The resolution originally demanded that DOT create "a detailed proposal for an all-ages-and-abilities network of fully protected east-west bike lanes with appropriate pedestrian refuges and protections approximately every 10 blocks between 60th and 110th streets.”

But during the full board meeting, board members ended up only passing a resolution calling for the DOT to study protected bike lanes, which it has been building all over the city since the 2000, rather than simply implement something that the Upper East and Upper West lack: crosstown protected bike lanes.

The call for "study" only undercuts safety, said board member Ken Coughlin.

“It effectively neuters the resolution to call it a study,” said Coughlin. “Studies gather dust on shelves.” (Another "study" worth noting: Protected bike lanes make roadways safer for all users, according to the DOT. "protected bike lanes reduce risk of injury by 34 percent on streets where they are installed," the agency said in 2021.)

The debate comes after 28-year-old Carling Mott was killed last year on the Upper East Side after the city failed to build a bike lane, bowing to pressure from well-connected East Siders, including Rep. Carolyn Maloney and a sister to then Gov. Andrew Cuomo.

And since just the start of this year, there have been 206 reported crashes within Community Board 7 — where more than 70 percent of households do not own a car — injuring 18 cyclists and 25 pedestrians, with two pedestrian fatalities, according to city stats via Crash Mapper. There are more than three reported crashes every day in the relatively small neighborhood.

Mott’s boyfriend last month begged the board to finally support a network of protected crosstown bike lanes — which could have saved his girlfriend’s life, and will save others.

“I can’t imagine why anyone would not support this call for safer infrastructure,” said Nick Ross. “We can always quibble later about specifics of where these lanes go, how they are constructed, all the minutia. For now, I urge you to vote in strong support of getting us on the right track by passing this resolution and ensuring all of our riders are kept safe and prevent more deaths in this city.”

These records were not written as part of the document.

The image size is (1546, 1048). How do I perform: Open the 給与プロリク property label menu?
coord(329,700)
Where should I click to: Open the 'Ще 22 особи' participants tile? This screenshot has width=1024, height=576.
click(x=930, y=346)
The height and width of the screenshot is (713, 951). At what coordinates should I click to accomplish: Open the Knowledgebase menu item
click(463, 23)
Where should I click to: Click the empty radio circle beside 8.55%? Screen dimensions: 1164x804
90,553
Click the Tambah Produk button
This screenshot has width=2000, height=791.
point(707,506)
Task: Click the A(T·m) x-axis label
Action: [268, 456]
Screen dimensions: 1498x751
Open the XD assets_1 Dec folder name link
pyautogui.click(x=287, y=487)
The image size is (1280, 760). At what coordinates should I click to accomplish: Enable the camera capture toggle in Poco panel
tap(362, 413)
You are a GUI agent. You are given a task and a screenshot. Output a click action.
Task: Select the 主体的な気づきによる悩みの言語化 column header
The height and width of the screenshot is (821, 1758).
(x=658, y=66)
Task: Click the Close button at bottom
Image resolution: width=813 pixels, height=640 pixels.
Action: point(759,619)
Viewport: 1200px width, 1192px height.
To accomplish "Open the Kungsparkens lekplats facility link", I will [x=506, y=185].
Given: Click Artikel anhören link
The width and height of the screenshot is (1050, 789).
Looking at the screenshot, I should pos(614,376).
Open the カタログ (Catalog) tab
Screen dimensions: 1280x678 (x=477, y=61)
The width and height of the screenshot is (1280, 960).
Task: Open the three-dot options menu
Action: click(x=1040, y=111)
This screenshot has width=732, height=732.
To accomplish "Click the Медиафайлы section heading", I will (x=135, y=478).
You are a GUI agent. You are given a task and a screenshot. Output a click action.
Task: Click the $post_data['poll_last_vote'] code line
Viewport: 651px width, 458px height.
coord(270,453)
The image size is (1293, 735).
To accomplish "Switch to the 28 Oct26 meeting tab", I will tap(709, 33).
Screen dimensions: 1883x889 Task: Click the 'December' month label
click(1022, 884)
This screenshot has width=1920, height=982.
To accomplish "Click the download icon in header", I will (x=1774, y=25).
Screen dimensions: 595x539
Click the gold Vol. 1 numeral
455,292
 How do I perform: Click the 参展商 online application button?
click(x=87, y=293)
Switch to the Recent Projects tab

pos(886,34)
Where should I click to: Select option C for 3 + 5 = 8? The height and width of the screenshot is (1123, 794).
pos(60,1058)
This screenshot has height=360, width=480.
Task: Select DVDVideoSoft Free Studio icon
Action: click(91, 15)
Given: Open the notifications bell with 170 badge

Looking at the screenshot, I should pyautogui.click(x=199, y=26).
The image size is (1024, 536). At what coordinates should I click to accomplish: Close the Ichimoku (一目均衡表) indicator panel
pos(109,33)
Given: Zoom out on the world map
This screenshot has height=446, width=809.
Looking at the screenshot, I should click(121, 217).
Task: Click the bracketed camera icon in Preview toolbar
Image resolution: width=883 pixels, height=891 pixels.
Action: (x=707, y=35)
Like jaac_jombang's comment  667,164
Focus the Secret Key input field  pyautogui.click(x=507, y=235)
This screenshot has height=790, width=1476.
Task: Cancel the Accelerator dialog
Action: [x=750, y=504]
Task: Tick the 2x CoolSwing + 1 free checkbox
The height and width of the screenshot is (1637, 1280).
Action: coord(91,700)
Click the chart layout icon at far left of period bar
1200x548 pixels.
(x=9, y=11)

Ross and others’ heartfelt and emotional calls for crosstown bike lanes even prompted one woman to change her mind about whether she supported the proposal. Going into that meeting, Lauren DeFazio said she was prepared to vote against the bike lanes, but was swayed by the "heartbreaking testimonies.

"I made a complete 180-degree turn,” DeFazio wrote in an op-ed in Streetsblog. "I went from being dug in about not wanting to accommodate cyclists to realizing that I had no clue about the ramifications not having such infrastructure has on cyclists and the people who love them. In too many cases, the lack of safe space to bike has resulted in lost lives — brothers, wives, roommates, and friends killed because our streets are not conducive to imperative road sharing."

The board's vote comes after CB7’s neighboring civic panel, CB8 on the Upper East Side, voted in September in favor of protected crosstown bike lanes, including on E. 85th Street, where Mott was killed.